# Introduction

This is a Datapane report that demonstrates working with SQL databases, such as `sqlite`, `duckdb`, or data warehouses like `AWS RDS`.

One of the most important skills for data analysis is interacting with databases. Most organizations store their business-critical data in a relational database like Postgres or MySQL, and you’ll need to know Structured Query Language (SQL) to access or update the data stored there.

SQL is an incredible language — it was invented in the 1970s and most new database projects e.g. Redshift, Snowflake, CockroachDB still choose it as their foundation because it is powerful and relatively simple (at least to start). And while it excels at retrieving data, you usually need an enterprise Business Intelligence platform like Tableau or Looker to visualize the results.
In this article, I’ll show you how to combine SQL and open-source Python libraries to build an interactive dashboard on the web — see a live version here, and the code on Github. This is a great technique to quickly prototype applications using a database.

# The dataset

We’ll use a well-known open-source dataset called Chinook, which stores data about purchases at a small music shop over several years. This data is stored as a SQLite database inside a single file, so we can query it directly from our local Python environment without access credentials.
Here’s a quick table showing the database schema:
![1_mGY2KHP4G48G_Fsaf83Ehg.png](attachment:1_mGY2KHP4G48G_Fsaf83Ehg.png)
If you’re coming from Pandas and aren’t familiar with database schema, here are a few pointers:
- The database is split into separate tables which represent different logical objects. For example, all the customers are in the customer database.
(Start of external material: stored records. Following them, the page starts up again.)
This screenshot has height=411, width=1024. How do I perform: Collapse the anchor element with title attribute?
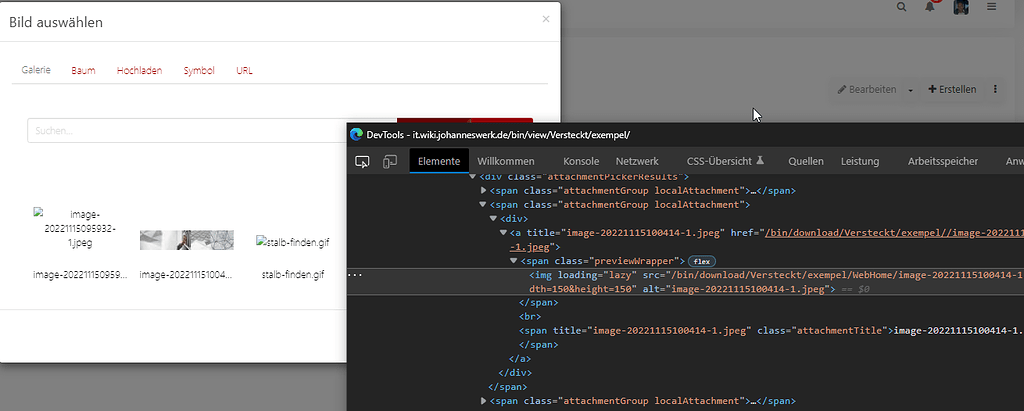point(502,232)
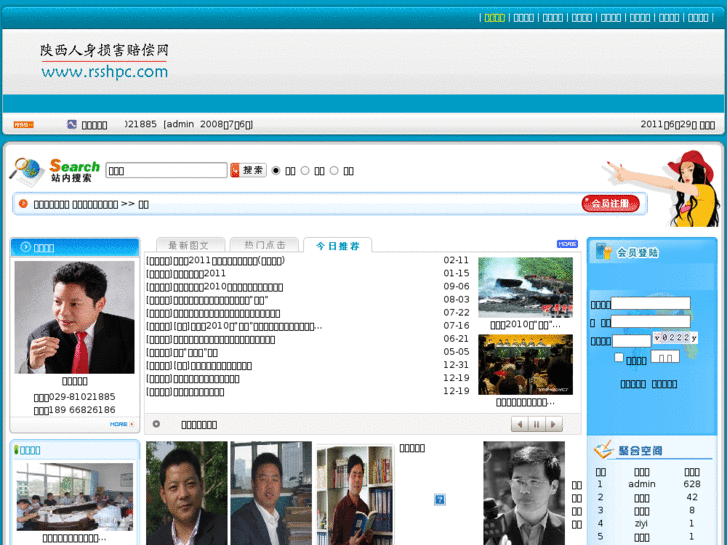Click the red 会员注册 register button

(610, 204)
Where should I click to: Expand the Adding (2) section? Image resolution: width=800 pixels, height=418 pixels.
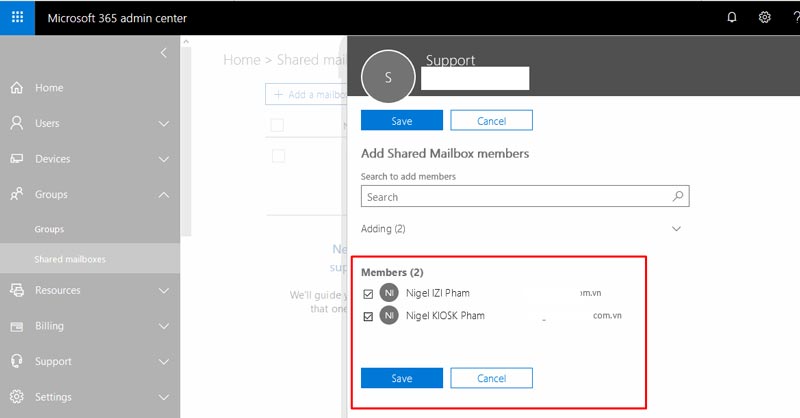tap(677, 229)
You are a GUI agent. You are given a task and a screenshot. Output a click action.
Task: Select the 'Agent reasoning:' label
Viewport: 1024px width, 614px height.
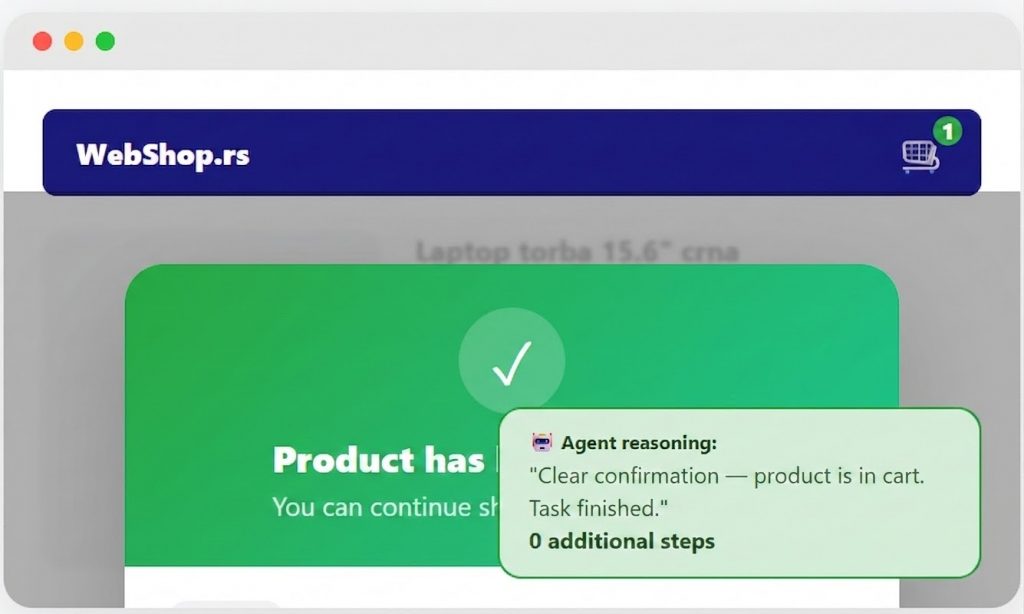[x=639, y=443]
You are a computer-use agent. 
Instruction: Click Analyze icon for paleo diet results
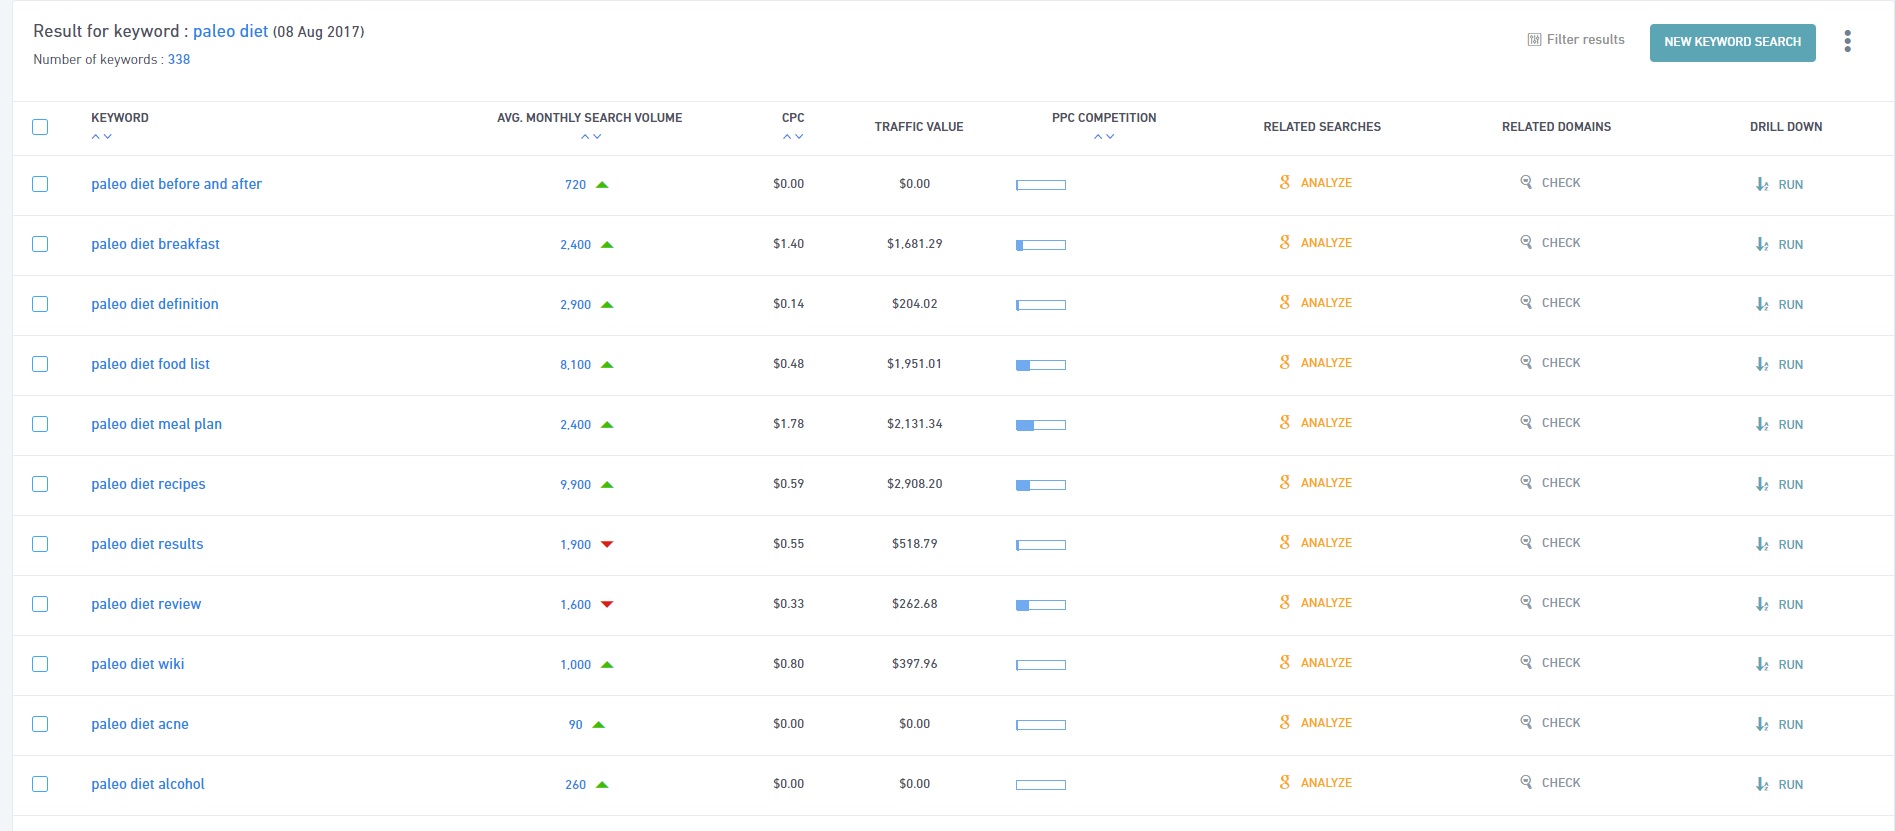(1285, 543)
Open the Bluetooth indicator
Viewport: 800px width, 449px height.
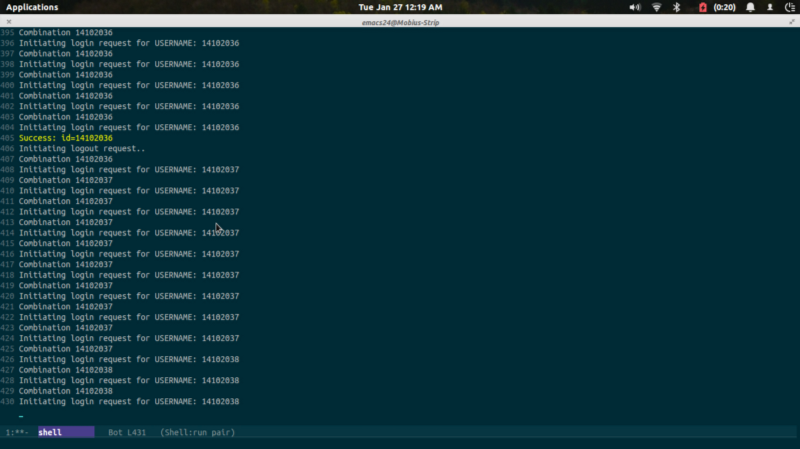point(677,7)
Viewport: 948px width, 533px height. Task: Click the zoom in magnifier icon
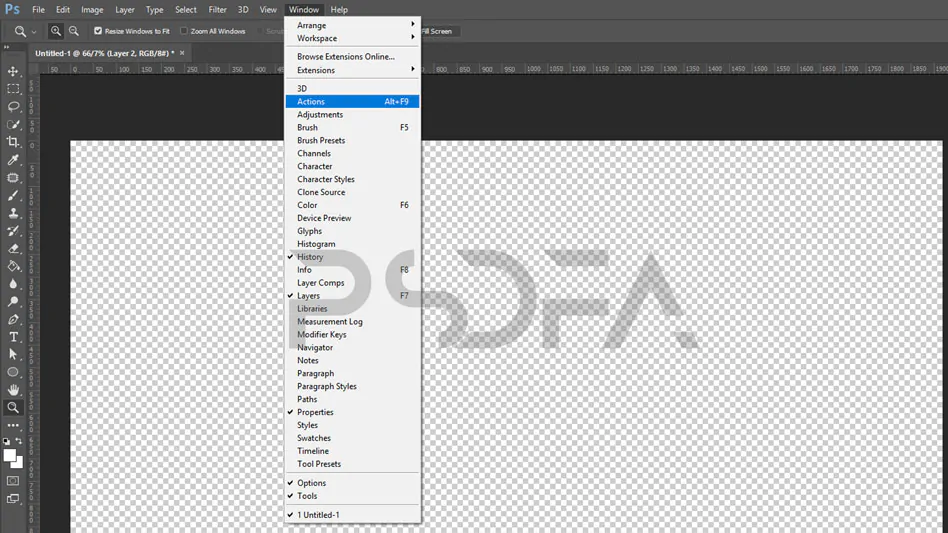click(56, 31)
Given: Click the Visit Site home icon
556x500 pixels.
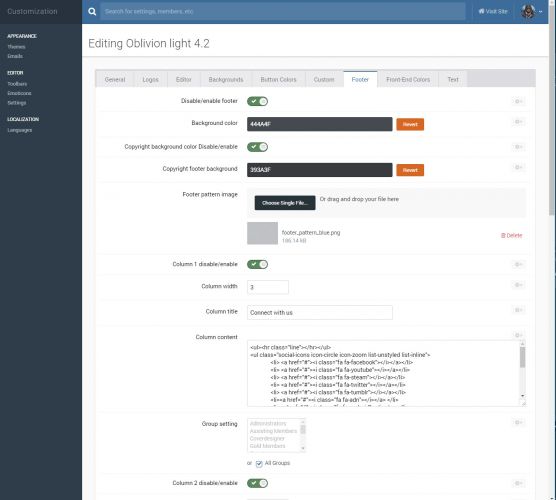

This is unlike the traditional Pandas dataframe, which is usually just a single table.
- Each table has a set of fields, which define the attributes of the table, and rows, which store the actual data. These are just like columns and rows in Excel.
- Relationships between tables are represented by special fields called foreign keys. For example, each track has an album_id which links to the album table, meaning every track is part of an album. When we query the database, we’ll often join different tables together on their foreign keys.
Connecting to the database
We’ll start off by defining some helper functions for connecting to the database:

In [None]:
import sqlite3
import pandas as pd
import numpy as np
import plotly.express as px
import plotly.graph_objects as go
import datapane as dp

In [None]:
# DB based on https://github.com/lerocha/chinook-database/blob/master/ChinookDatabase/DataSources/Chinook_Sqlite.sqlite
db = "chinook.db"


def run_query(q: str) -> pd.DataFrame:
    with sqlite3.connect(db) as conn:
        return pd.read_sql(q, conn)


def run_command(c: str):
    with sqlite3.connect(db) as conn:
        conn.isolation_level = None
        conn.execute(c)

In [None]:
def show_tables() -> pd.DataFrame:
    q = """
        SELECT
            name
        FROM sqlite_master
        WHERE type IN ("table","view");
        """
    return run_query(q)


def get_table_row_count(tablename) -> int:
    q = (
        """
        SELECT
            COUNT(1)
        FROM %s;
        """
        % tablename
    )
    return run_query(q)["COUNT(1)"][0]


tables = show_tables()
tables["row_count"] = [get_table_row_count(t) for t in tables["name"]]

tables

As you can see, we write the SQL query as a string and then execute it within a Python function. It’s a little awkward to mix two different languages together like this, but works surprisingly well once you get the hang of it! Running the code above gives all the different table names in the database and the number of rows in each table. 

# Building a dashboard
So, let’s imagine you just started as a data scientist at Chinook, and your boss wants to know the best-selling tracks so they can promote them on the website. To answer this question, we’ll need to write a query like this:


In [None]:
import datapane as dp

top_10_tracks_query = """
SELECT 
    t.name trackname,
    a.title album_title,
    ar.name artist,
    COUNT(*) as total_purchases,
    SUM(il.UnitPrice) total_cost
FROM Track t 
JOIN Album a on a.AlbumId = t.AlbumId
JOIN Artist ar on ar.ArtistId = a.ArtistId
JOIN InvoiceLine il on il.TrackId = t.TrackId
GROUP BY 1
ORDER BY total_purchases desc
LIMIT 10
"""

top_10_df = run_query(top_10_tracks_query)

dp.DataTable(top_10_df)

We start by selecting the columns we want to see in the output. Since these come from four different tables (track, album, artist, invoice_line), we need to join the tables on the foreign key relationships — check the schema to see what is possible. 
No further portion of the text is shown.